Политическая модель, предлагавшаяся КРО, была явно нацелена на замену «формальной» демократии корпоративными соглашениями. «Это залог равноправия и партнерских отношений товаропроизводителей, профсоюзов и их объединений, органов исполнительной власти. Мы считаем, что именно такой механизм дает возможность трудящимся эффективно участвовать в выработке и принятии решений, непосредственно затрагивающих их интересы»31)
. Скоков призывал «проинвентаризировать» результаты приватизации и одновременно подчеркивал, что отказываться от стратегического курса, провозглашенного в 1992-93 гг., нельзя, ибо эти решения «выражают волю народа», и отмечал, что любые преобразования надо проводить, «не отказываясь от самого принципа передачи государственной собственности в частные руки»32). По существу, речь идет о защите интересов самих новых собственников, которые, овладев рычагами экономической власти, не справились с управлением.Понятие «товаропроизводителя» должно было объединить в одну
категорию частных предпринимателей, директоров, профсоюзных функционеров, одновременно противопоставив их «паразитическому» капиталу, ориентированному на «иностранные» интересы. Критика «компрадорского» курса и идеология «русских национальных приоритетов» позволяют вполне убедительно соединить патриотическую риторику с социальными обещаниями. С социологической точки зрения советский трудовой коллектив всегда был своего рода «индустриальной общиной». Поэтому, предлагая «общинный подход» в качестве принципа «русского корпоративного объединения»33), Скоков легко находил взаимопонимание и с директорами, и с профсоюзниками.По существу, КРО претендовал на то, чтобы занять пустующее после краха КПСС место общегосударственной политической структуры, выступая, по словам Скокова, «общенародным, надпартийным объединением лучших сил русского общества». Он «связал единой целью — возрождением России — подлинно народную инициативу, живое творчество масс и интеллектуальный, организационный потенциал элиты — научной, творческой, промышленной, военной и политической»34)
. Только теперь идеология коммунистическая сменяется патриархально-общинным пониманием капитализма.

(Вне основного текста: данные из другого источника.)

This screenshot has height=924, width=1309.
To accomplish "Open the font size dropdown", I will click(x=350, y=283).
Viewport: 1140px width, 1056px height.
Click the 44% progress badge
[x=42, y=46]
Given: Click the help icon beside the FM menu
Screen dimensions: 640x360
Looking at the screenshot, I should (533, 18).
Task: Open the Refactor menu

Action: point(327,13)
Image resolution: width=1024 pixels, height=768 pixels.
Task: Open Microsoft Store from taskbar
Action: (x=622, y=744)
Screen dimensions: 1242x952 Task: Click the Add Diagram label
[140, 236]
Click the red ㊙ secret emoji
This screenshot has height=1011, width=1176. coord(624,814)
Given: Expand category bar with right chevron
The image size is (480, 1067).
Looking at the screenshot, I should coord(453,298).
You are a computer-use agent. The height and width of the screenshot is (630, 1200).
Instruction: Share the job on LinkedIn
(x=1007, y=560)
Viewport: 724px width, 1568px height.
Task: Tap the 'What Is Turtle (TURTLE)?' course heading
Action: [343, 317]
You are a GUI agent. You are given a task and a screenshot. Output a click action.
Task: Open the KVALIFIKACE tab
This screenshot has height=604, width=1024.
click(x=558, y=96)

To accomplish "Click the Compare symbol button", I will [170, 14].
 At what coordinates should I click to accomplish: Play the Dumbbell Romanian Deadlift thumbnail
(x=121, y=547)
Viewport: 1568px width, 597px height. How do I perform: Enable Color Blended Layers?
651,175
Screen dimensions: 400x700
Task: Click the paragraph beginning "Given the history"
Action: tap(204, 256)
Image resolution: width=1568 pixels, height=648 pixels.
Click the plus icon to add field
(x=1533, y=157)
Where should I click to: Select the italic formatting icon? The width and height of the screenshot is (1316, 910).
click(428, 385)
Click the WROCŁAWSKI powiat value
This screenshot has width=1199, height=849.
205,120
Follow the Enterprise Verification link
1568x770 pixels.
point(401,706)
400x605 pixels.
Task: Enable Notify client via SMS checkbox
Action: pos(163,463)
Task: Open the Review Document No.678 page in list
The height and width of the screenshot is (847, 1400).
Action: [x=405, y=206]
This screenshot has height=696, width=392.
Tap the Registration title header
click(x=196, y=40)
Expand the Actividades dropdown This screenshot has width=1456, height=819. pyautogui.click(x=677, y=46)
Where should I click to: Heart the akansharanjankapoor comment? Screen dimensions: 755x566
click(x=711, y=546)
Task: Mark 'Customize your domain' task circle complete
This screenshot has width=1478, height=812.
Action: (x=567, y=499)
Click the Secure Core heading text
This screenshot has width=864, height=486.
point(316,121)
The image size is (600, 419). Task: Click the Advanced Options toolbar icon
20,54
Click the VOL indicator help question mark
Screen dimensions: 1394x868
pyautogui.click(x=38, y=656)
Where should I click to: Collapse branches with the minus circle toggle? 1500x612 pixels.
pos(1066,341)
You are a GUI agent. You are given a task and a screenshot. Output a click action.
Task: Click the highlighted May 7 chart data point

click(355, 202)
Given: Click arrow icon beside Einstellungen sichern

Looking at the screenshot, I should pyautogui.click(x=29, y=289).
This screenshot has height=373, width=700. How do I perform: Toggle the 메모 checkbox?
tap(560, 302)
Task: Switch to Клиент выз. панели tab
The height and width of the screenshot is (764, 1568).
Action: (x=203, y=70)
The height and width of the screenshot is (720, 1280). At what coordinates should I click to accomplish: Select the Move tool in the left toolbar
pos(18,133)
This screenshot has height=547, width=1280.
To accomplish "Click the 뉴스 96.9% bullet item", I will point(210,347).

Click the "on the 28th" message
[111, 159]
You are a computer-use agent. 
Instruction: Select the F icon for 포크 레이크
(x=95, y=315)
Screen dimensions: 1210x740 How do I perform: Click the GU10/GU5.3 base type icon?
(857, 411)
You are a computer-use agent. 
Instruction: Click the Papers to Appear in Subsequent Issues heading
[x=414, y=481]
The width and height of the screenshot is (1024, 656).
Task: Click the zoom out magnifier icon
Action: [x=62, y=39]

Любопытно, что в 1999 г. советский штамп «здоровые силы общества» применялся пропагандистами уже по отношению к созданному по инициативе администрации Кремля и Бориса Березовского межрегиональному движению «Единство» («Медведь»).Подъем КРО свидетельствовал не только о переориентации государственно-предпринимательской элиты, но и о слабости официальной левой оппозиции, пытавшейся соединить социалистическую идею и русский национализм. Программа левых националистов была заимствована КРО почти полностью, с той разницей, что ни в целях, ни в идеологии КРО уже не было ничего левого. Если левая традиция предполагает социальную солидарность и объединение трудящихся «по горизонтали», то национализм противопоставляет этому принцип иерархии и вертикальной организации. И левые, и национал-консерваторы видят в государстве средство для реализации своих экономических целей. Но их взгляды на природу и социальные задачи государства — противоположны. Именно поэтому, несмотря на схожие социальные требования, левые и националисты никогда не смогут успешно соединиться. И как бы ни стремились в 1995 г. лидеры коммунистов к сотрудничеству с КРО, из этого ничего не могло выйти — двух общенародных организаций в одной стране не бывает.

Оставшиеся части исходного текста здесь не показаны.